Reduce Incident Response Timelines and Promote Organizational Awareness
As part of our exploration into the challenges to efficiency in privacy incident response, we’re diving into the first aspects of every privacy incident response management process, incident discovery, investigation, and escalation. With a solid understanding of these processes, we can better identify barriers to organizational inefficiency and help expedite notifications when they’re required for compliance.
Ultimately, the first step to reducing incident response timelines is benchmarking the effectiveness of your privacy program. With previous performance documented, your organization is able to effectively measure improvement. Once you have clearly defined metrics for said improvement, it’s time to identify where in your process you can streamline incident response workflows and that is where the fun begins.

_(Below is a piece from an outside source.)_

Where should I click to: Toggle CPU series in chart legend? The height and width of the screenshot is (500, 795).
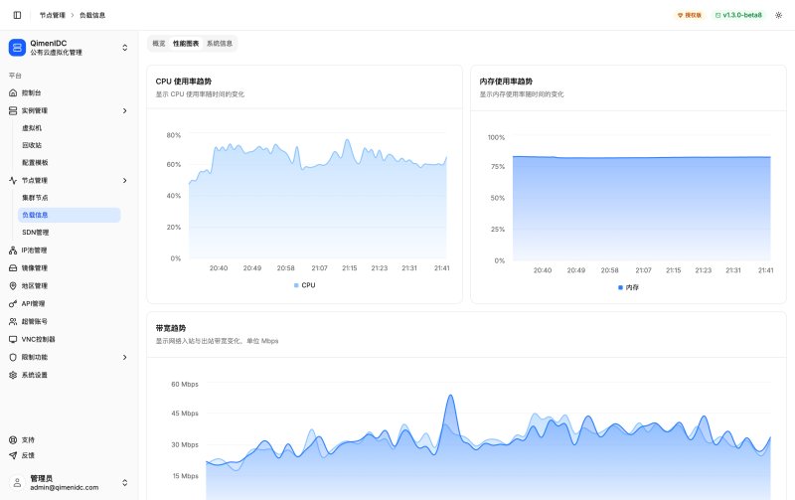[x=305, y=285]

The difficulty in identifying incidents can cause a significant delay from the time of occurrence to discovery—an average of 12 days, according to the BakerHostetler 2020 Data Security Incident Response Report.
Detection delays occur for various reasons. Sometimes an employee misunderstands what constitutes an “incident,” other times organizational training or detection systems are to blame. Whether the delay from detection to investigation lasts two hours or two weeks, it opens the organization up to risks, including the risk of non-compliance in the event breach notification is required.

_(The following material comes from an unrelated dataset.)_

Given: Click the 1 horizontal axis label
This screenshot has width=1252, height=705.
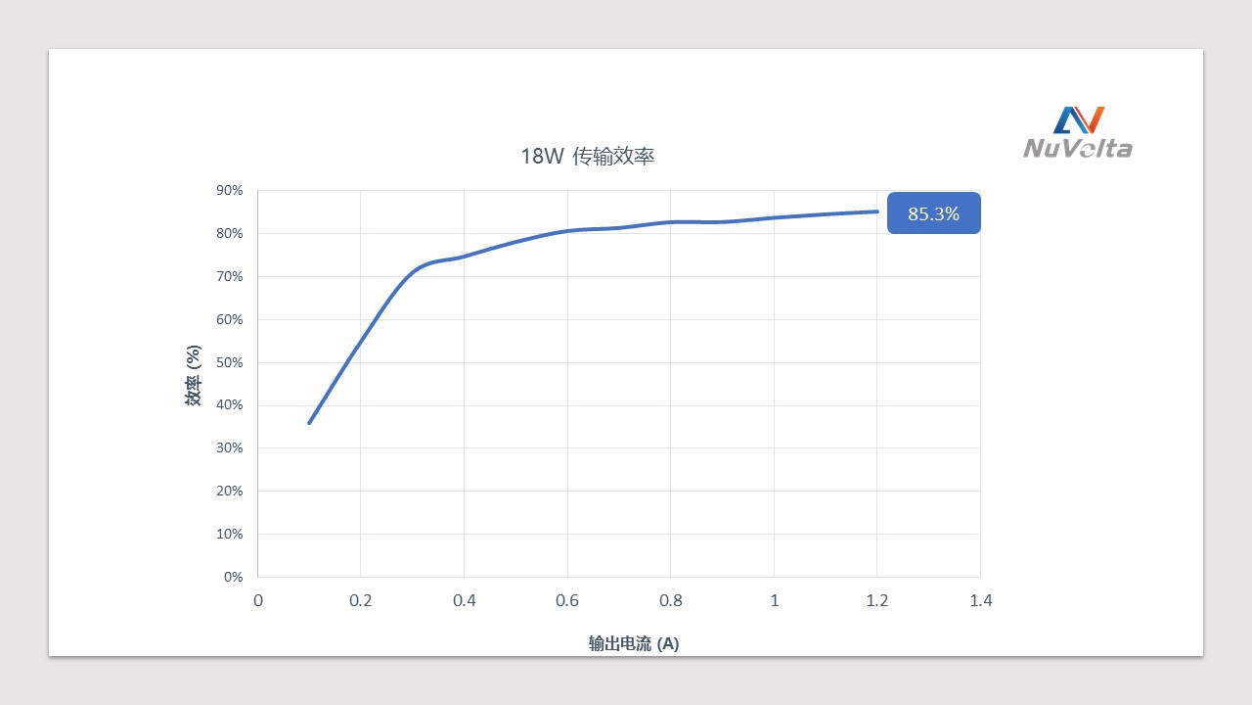Looking at the screenshot, I should click(x=774, y=600).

Once an incident is discovered it needs to be investigated, profiled, and risk assessed to determine if notification is required. For the sake of exploring efficiency barriers to escalation, let’s consider a security incident that escalates to a privacy incident.
Investigation & Required Escalation
As defined by the U.S. Department of Homeland Security, a privacy incident is an adverse event that happened as a result of violating DHS’ privacy policies and procedures. To qualify as a “privacy incident” the occurrence must “pertain to the unauthorized use or disclosure” of any regulated data such as names, addresses, social security numbers, or any otherwise personal information (PI), or protected health information (PHI).
Privacy incidents can originate from phishing schemes or cyberattacks but similar to security incidents, also occur from human error such as mishandled documents, verbal and even visual disclosure of PI or PHI.
Regardless of the origin, breach notification laws obligate organizations to assess every incident equally through a multi-factor risk assessment. This is how organizations determine whether the incident qualifies as a breach and what, if any, notification obligations are required of them.
While it’s important to treat every privacy incident as a potential breach, only through a proper multi-factor risk assessment will an organization be able to identify their actual notification obligations, and avoid over-notification to affected individuals or penalties and corrective action plans from regulators.
Multi-Factor Risk Assessment
In many organizations, incident detection falls under the security teams’ domain, while escalation to identify an incident as a privacy incident requires the expertise of privacy or compliance professionals.
Once escalated to privacy, delays may occur because an incident spans multiple jurisdictions. Since each jurisdiction has its own unique breach notification laws, it may take the privacy team longer to perform a full risk assessment for each one.
For instance, If an incident exposing personal health information (PHI) affected 500 people who lived in 10 different states, the privacy team would have to perform a risk assessment against all 10 state breach notification laws as well as HIPAA/HITECH. Without efficient, consistent and scalable processes in place, risk assessing incidents across multiple jurisdictions could easily prolong the overall time from discovery to notification.
As such, inefficiency within multi-factor risk assessment is extremely common. Organizations that fail to properly manage incidents become a cautionary tale among their peers and the reputational damage of a mishandled privacy incident can leave a lasting scar.
Decentralized Incident Intake & Automated Risk Assessment
Security incidents and privacy incidents are never desirable. However, having a consistent, scalable solution for incident intake, risk assessment, and notification decisioning helps establish a repeatable process that streamlines incident response management.
One useful way we’ve found to mitigate risk assessment timelines is to decentralize incident intake. Incident response management tool Radar provides incident guest forms that can be customized and distributed organization-wide to help reduce incident detection and escalation timelines. Furthermore, Radar’s patented Breach Guidance Engine™ maps breach notification laws across every incident to instantly provide guidance for privacy professionals, eliminating the need for hours of jurisdictional research.
With the application of decentralized incident documentation and automation in risk assessment, teams anywhere in the world can record an incident and software can automatically evaluate the full extent of the risk and notification obligations across jurisdictions through a single platform.